*What you need to do*. Please output only the lines running from the one that contains "Task: Open Informations d'aperçu info icon" through the last line of the data below, exactly as they stand, with no pictures.

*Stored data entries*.
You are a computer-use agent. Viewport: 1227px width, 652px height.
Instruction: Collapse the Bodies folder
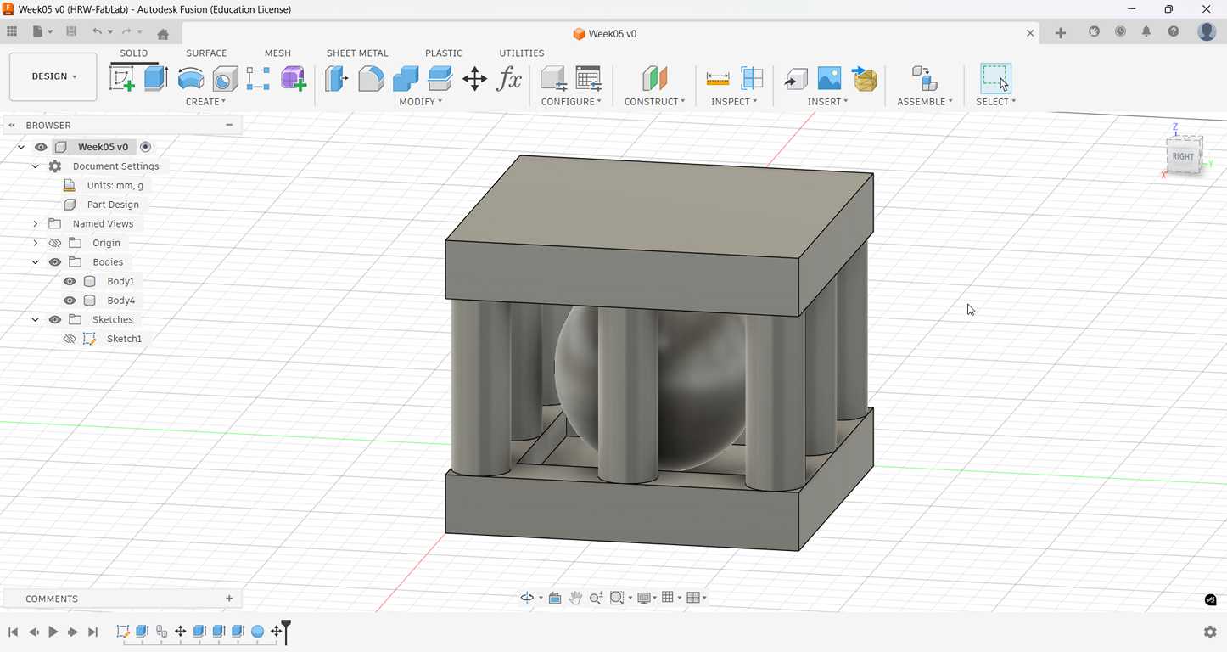[x=36, y=262]
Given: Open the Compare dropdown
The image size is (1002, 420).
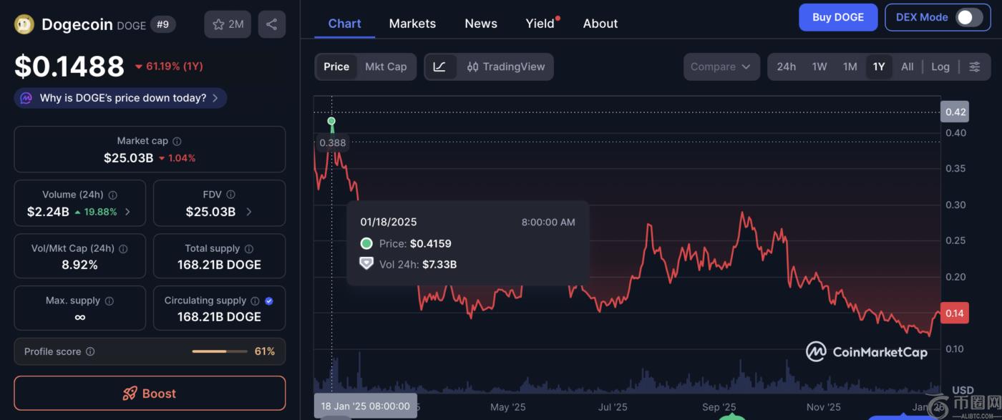Looking at the screenshot, I should tap(721, 67).
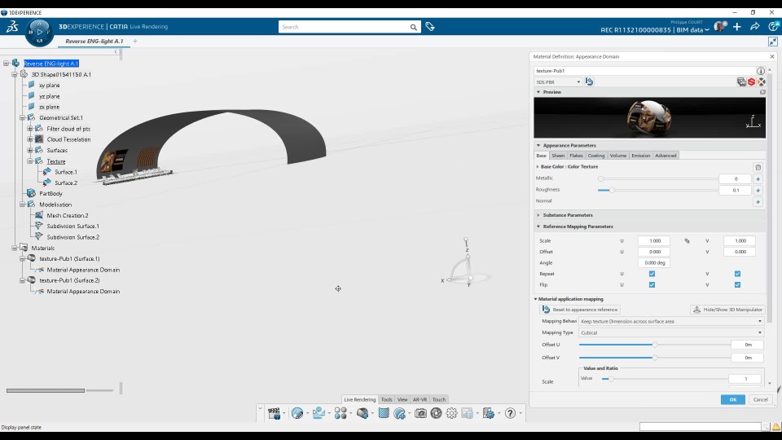Screen dimensions: 782x440
Task: Click the compass icon in top-left corner
Action: [x=39, y=32]
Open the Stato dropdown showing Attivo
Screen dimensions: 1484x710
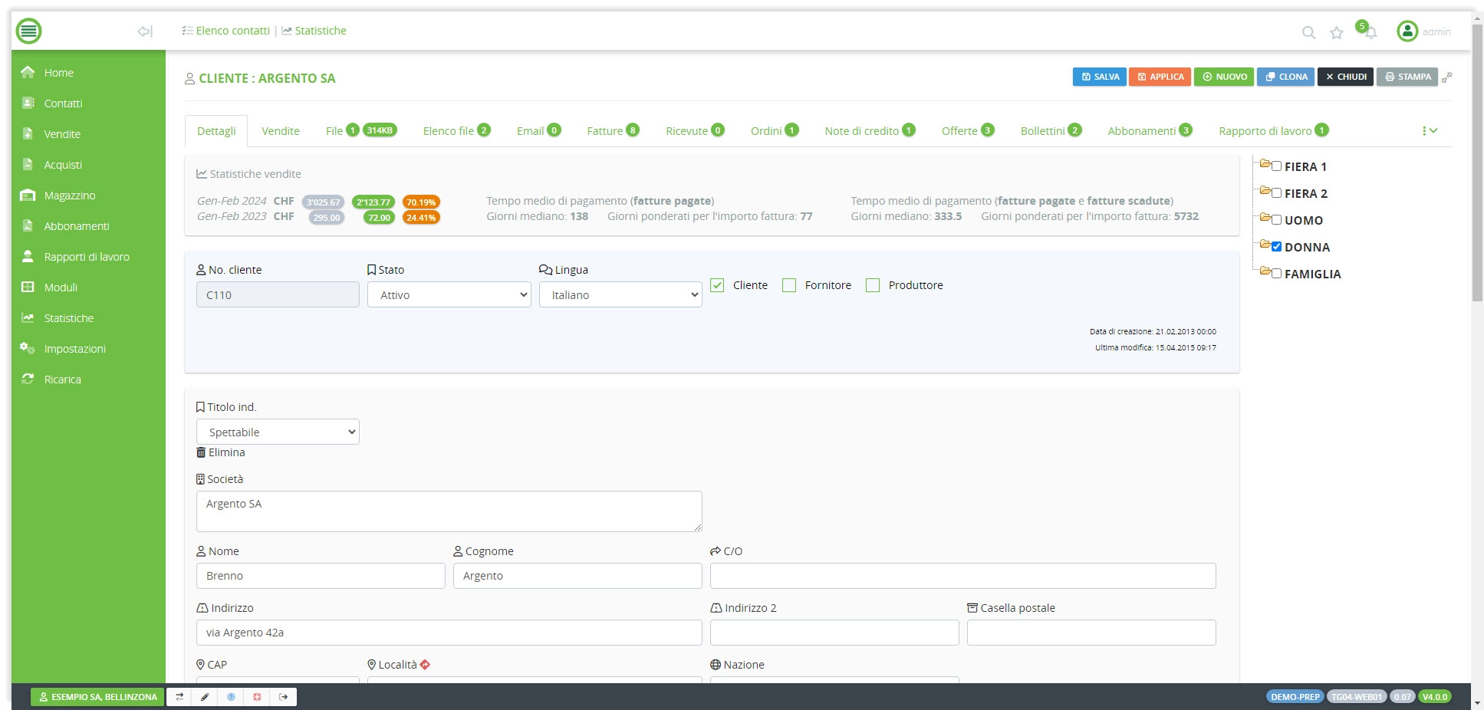[449, 295]
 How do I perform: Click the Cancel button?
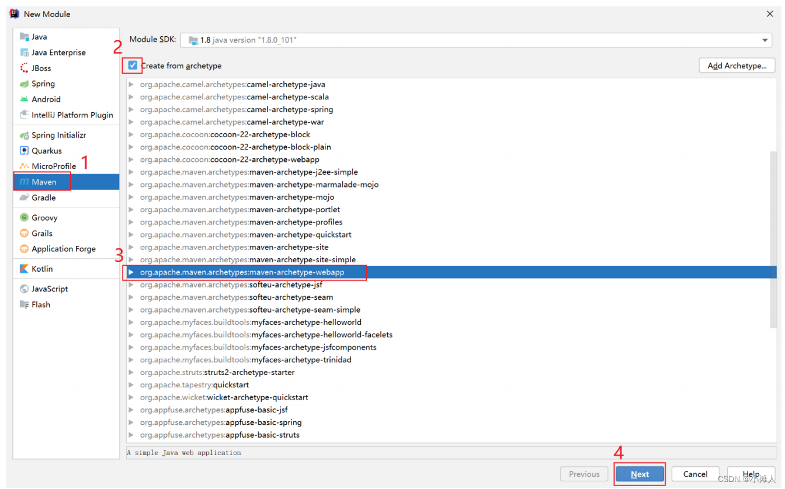click(x=695, y=474)
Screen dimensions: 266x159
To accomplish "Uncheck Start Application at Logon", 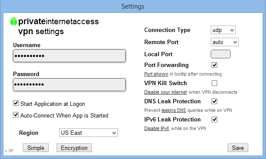I will 16,103.
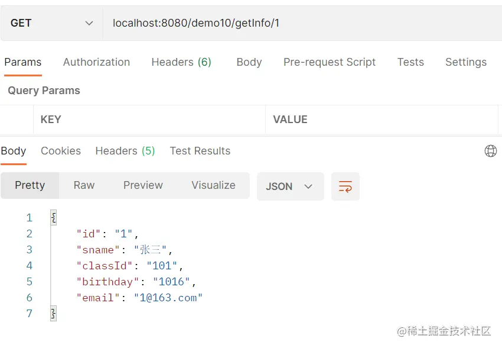
Task: Click the globe network icon
Action: coord(490,151)
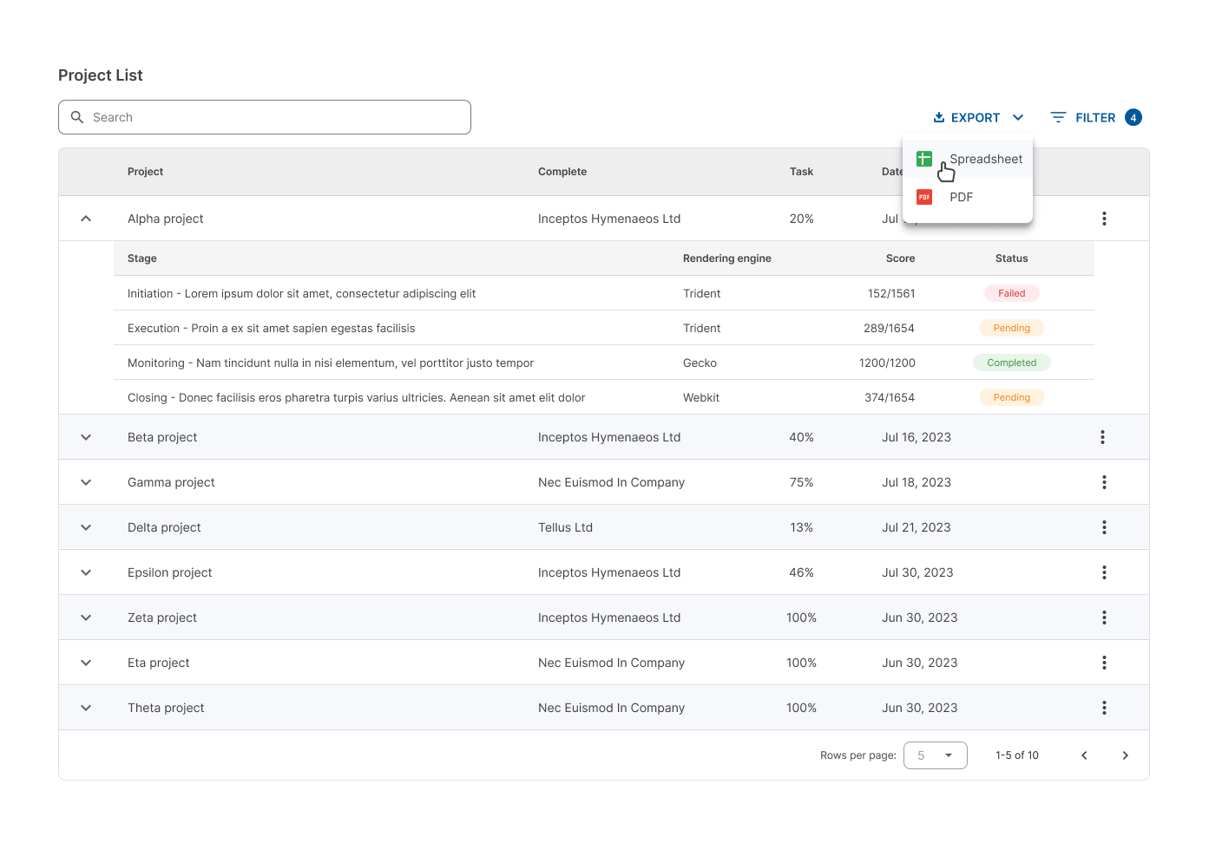Image resolution: width=1209 pixels, height=843 pixels.
Task: Choose PDF from the export menu
Action: pos(961,197)
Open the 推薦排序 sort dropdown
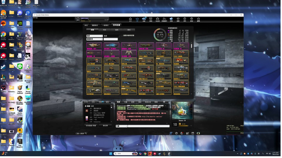 94,39
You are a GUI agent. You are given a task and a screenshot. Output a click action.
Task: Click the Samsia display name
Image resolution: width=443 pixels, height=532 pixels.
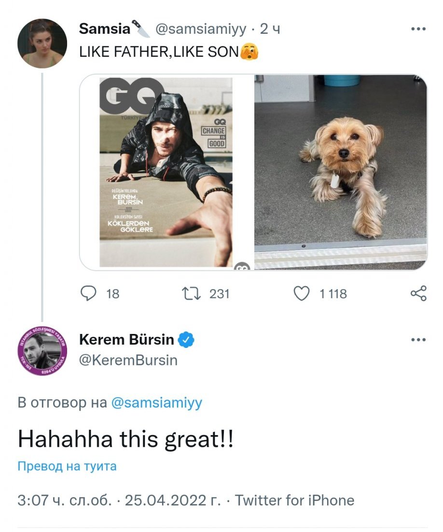(104, 29)
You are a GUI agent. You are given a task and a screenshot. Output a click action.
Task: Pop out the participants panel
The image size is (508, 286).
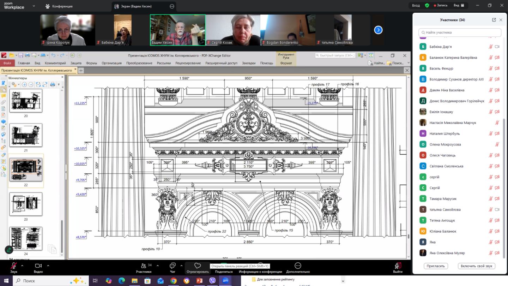494,20

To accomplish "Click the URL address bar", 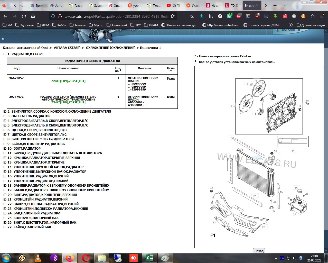I will (116, 16).
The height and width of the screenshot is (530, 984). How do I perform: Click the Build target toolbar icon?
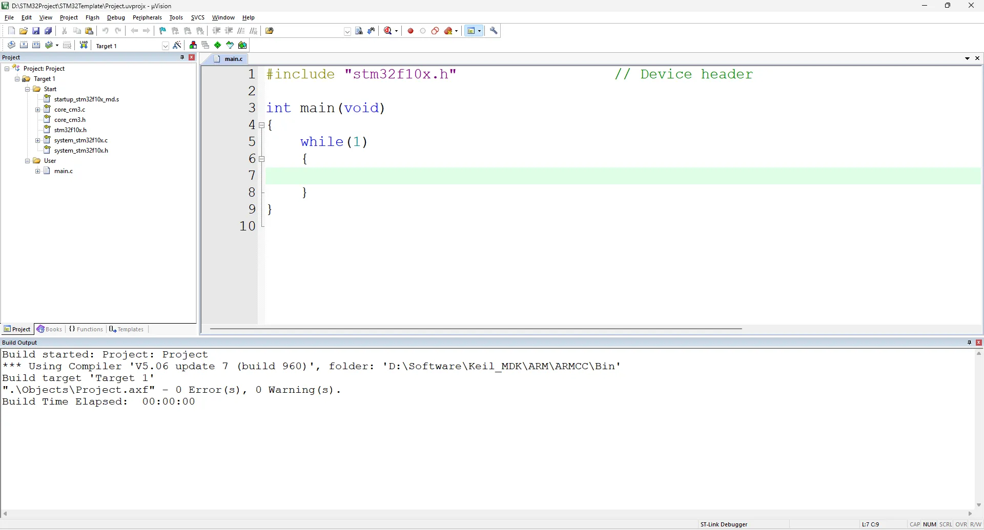pos(24,45)
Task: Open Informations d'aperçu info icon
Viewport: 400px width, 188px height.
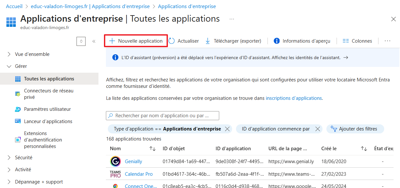Action: point(277,41)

*Solution to this exercise*.
Task: Open Informations d'aperçu info icon
Viewport: 400px width, 188px height.
Action: point(277,41)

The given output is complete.